Di Lorenzo, R. A., Washenfelder, R. A., Attwood, A. R., Guo, H., Xu, L., Ng, N. L., Weber, R. J., Baumann, K., Edgerton, E., and Young, C. J.: Molecular-Size-Separated Brown Carbon Absorption for Biomass-Burning Aerosol at Multiple Field Sites, Environmental Science and Technology, 51, https://doi.org/10.1021/acs.est.6b06160, 2017.

Di Lorenzo, R. A., Place, B. K., VandenBoer, T. C., and Young, C. J.: Composition of Size-Resolved Aged Boreal Fire Aerosols: Brown Carbon, Biomass Burning Tracers, and Reduced Nitrogen, ACS Earth and Space Chemistry, 2, https://doi.org/10.1021/acsearthspacechem.7b00137, 2018.
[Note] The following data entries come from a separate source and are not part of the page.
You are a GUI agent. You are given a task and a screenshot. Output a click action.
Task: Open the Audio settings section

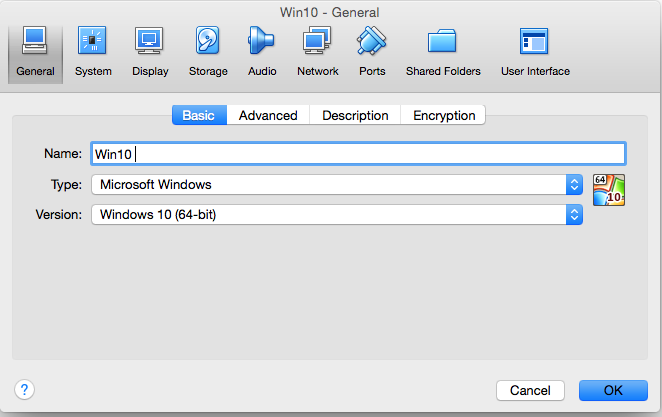[262, 52]
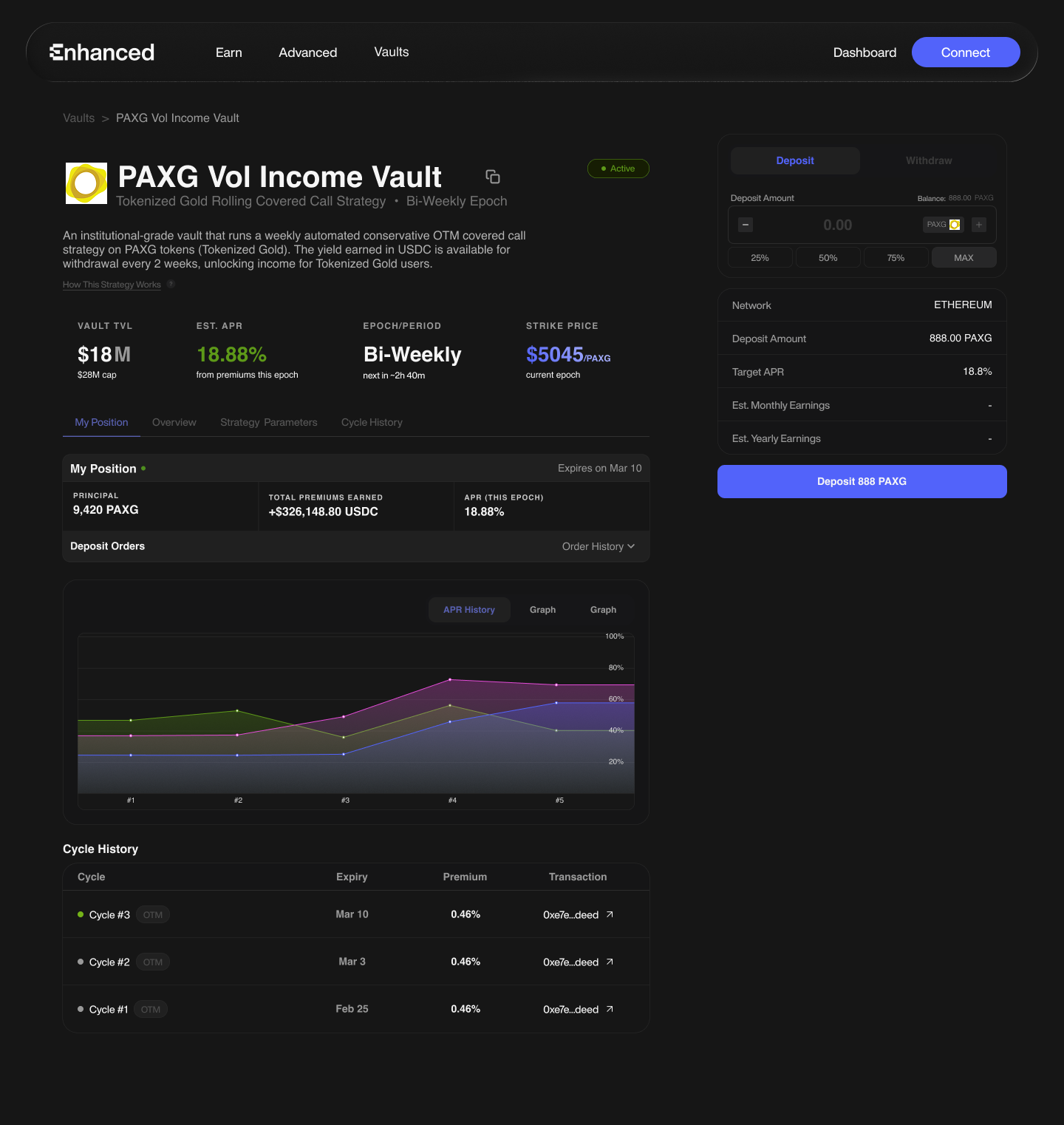Click the Deposit 888 PAXG button
Image resolution: width=1064 pixels, height=1125 pixels.
tap(862, 481)
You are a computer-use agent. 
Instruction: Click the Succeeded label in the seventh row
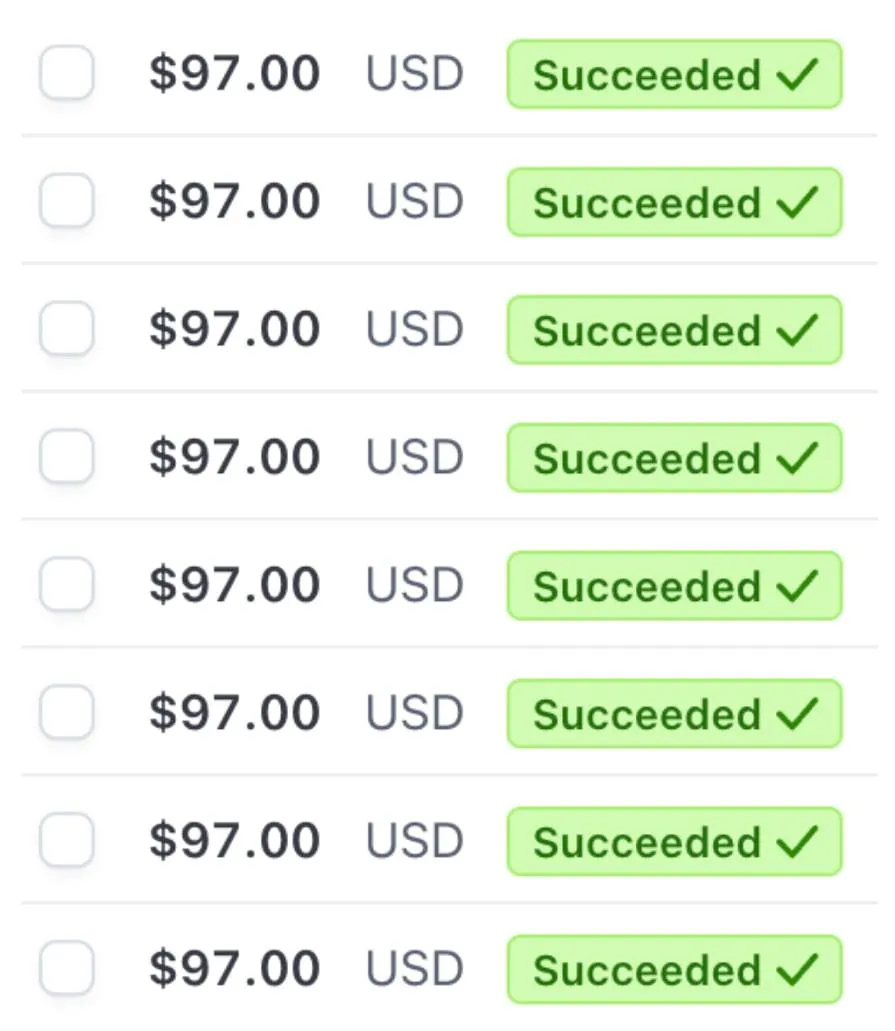coord(646,842)
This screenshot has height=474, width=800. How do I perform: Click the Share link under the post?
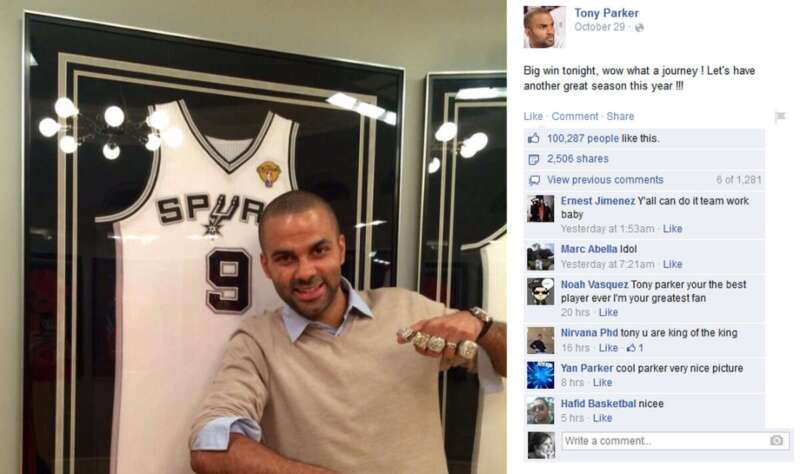(x=620, y=116)
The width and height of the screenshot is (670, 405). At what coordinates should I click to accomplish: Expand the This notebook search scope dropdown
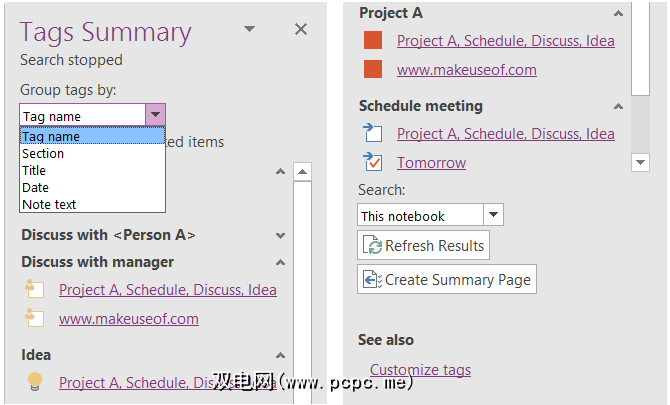click(x=493, y=215)
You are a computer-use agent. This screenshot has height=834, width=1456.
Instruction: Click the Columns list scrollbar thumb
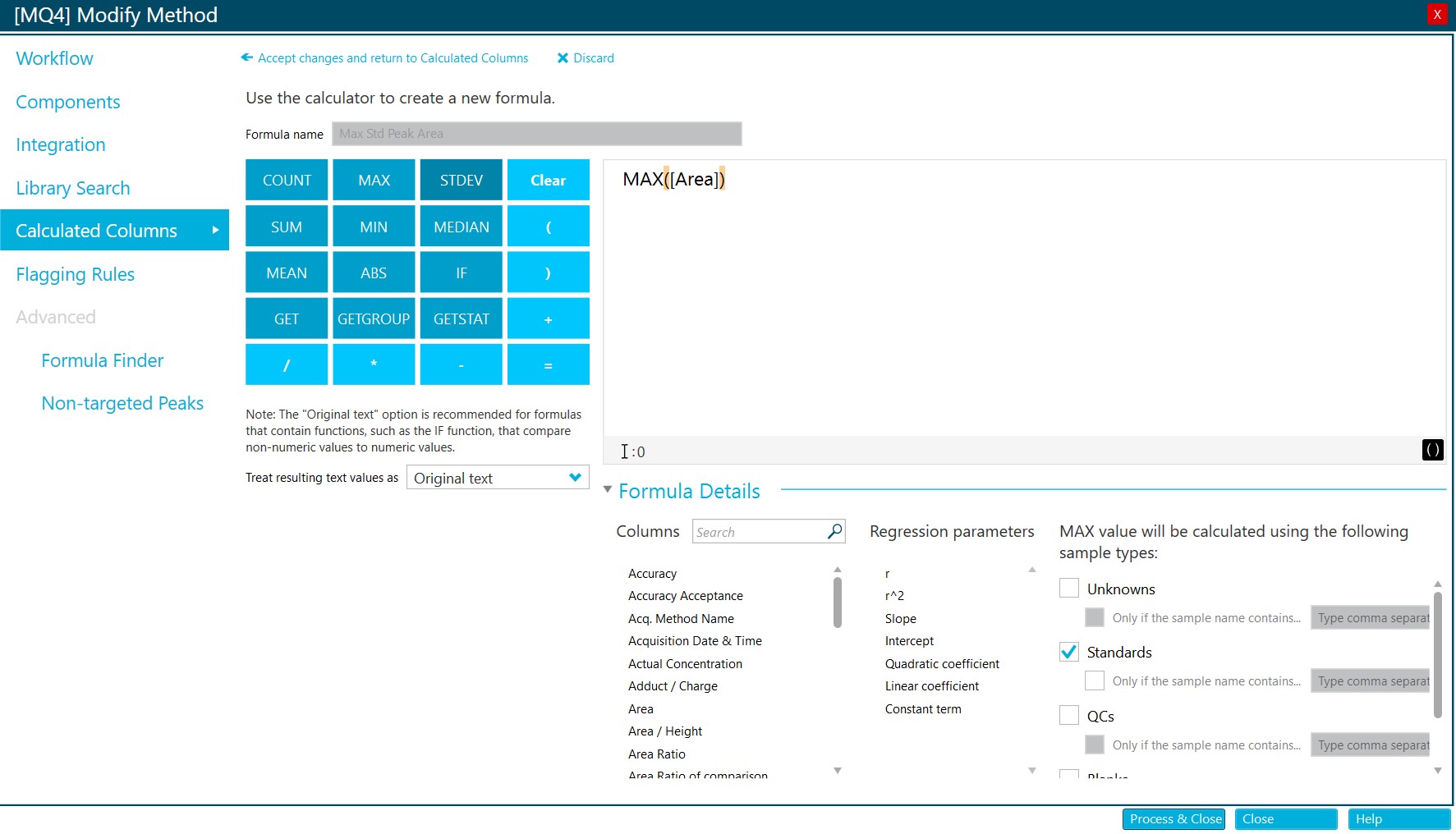tap(838, 602)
Lee, A. K. Y., Willis, M. D., Healy, R. M., Wang, J. M., Jeong, C. H., Wenger, J. C., Evans, G. J., and Abbatt, J. P. D.: Single-particle characterization of biomass burning organic aerosol (BBOA): Evidence for non-uniform mixing of high molecular weight organics and potassium, Atmospheric Chemistry and Physics, 16, 5561–5572, https://doi.org/10.5194/acp-16-5561-2016, 2016.

Palm, B. B., Peng, Q., Fredrickson, C. D., Lee, B. H., Garofalo, L. A., Pothier, M. A., Kreidenweis, S. M., Farmer, D. K., Pokhrel, R. P., Shen, Y., Murphy, S. M., Permar, W., Hu, L., Campos, T. L., Hall, S. R., Ullmann, K., Zhang, X., Flocke, F., Fischer, E. v., and Thornton, J. A.: Quantification of organic aerosol and brown carbon evolution in fresh wildfire plumes, Proceedings of the National Academy of Sciences, 117, 29469–29477, https://doi.org/10.1073/pnas.2012218117, 2020.
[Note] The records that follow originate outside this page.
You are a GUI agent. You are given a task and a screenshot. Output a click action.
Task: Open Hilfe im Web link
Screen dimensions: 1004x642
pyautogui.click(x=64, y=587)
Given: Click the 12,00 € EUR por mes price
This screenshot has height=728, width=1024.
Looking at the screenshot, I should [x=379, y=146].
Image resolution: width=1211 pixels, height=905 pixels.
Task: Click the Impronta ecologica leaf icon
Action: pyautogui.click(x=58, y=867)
Washenfelder, R. A., Azzarello, L., Ball, K., Brown, S. S., Decker, Z. C. J., Franchin, A., Fredrickson, C. D., Hayden, K., Holmes, C. D., Middlebrook, A. M., Palm, B. B., Pierce, R. B., Price, D. J., Roberts, J. M., Robinson, M. A., Thornton, J. A., Womack, C. C., and Young, C. J.: Complexity in the Evolution, Composition, and Spectroscopy of Brown Carbon in Aircraft Measurements of Wildfire Plumes, Geophysical Research Letters, 49, https://doi.org/10.1029/2022GL098951, 2022.
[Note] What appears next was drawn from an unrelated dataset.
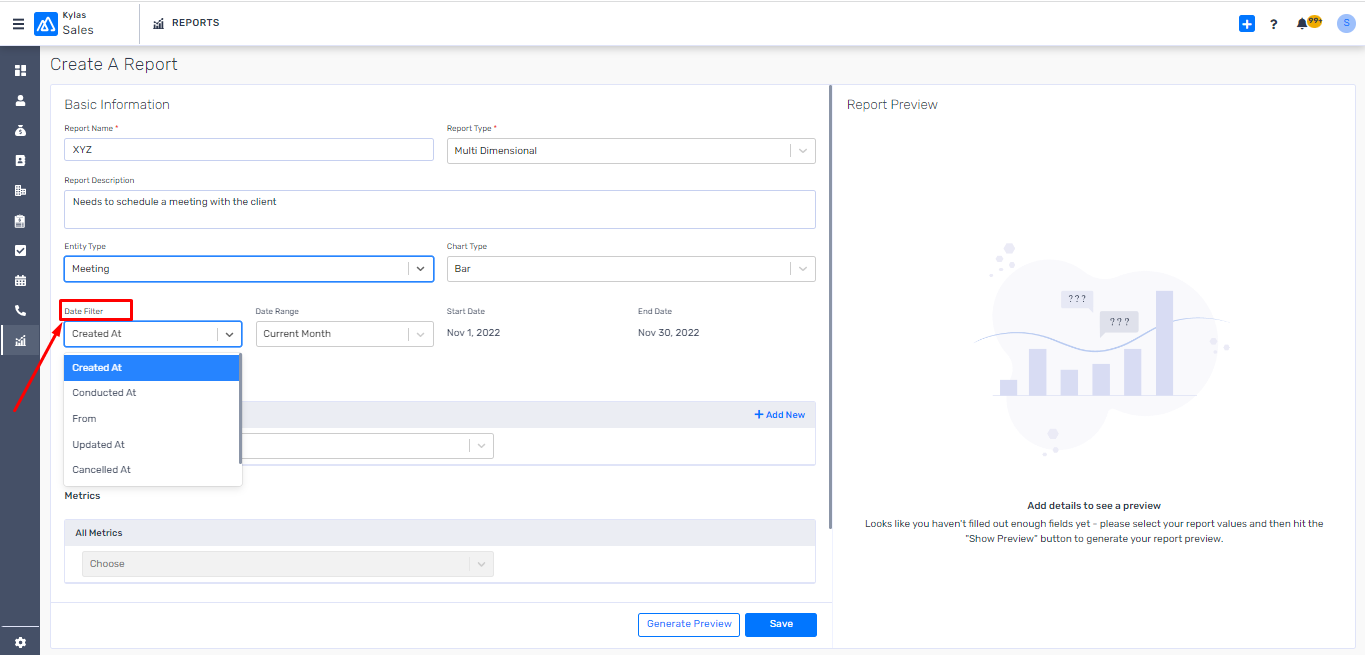1365x655 pixels.
Task: Click the Generate Preview button
Action: (x=689, y=624)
This paper presents the brown carbon measurements during the WE-CAN study, from a Particle-into-Liquid Sampler with a Liquid Waveguide Capillary Cell and a Total Organic Carbon analyzer (PILS-LWCC-TOC) system, and a Photoacoustic Aerosol Absorption Spectrometer (PAS) system. They also collected a number of liquid samples through another PILS system for offline analysis.  As PAS can only measure optical properties at certain wavelengths, the authors mainly compare PAS and PILS absorption at 405 nm. They find that with correction for water insoluble organics and bulk solution, PILS absorption at 405nm is in good agreement with PILS measurement at 405nm. They also find that the photobleaching is not significant within the first 9h after emission. Overall, this is a very interesting study and great addition to literature on brown carbon measured from wildfires. I recommend it to be published with minor revision. A few comments:

1. For Figure 2, it is unclear why PILS Abs 365 has excellent correlation with PILS Abs 405 for research flight 02, but not so great for research flight 11? Was that because RF11 samples a lot more background air? Some explanation on the difference between these two flights would be useful. Also, it would be important to comment on this aspect for other flights.
2. I kept wondering if the conclusion of no significant photobleaching within the first 9h after emission, could be a wavelength-specific problem. Can the authors add PILS Abs 365 to Figure 11? So, it would be clear whether a similar conclusion can be reached for the absorption at 365nm or even shorter wavelength.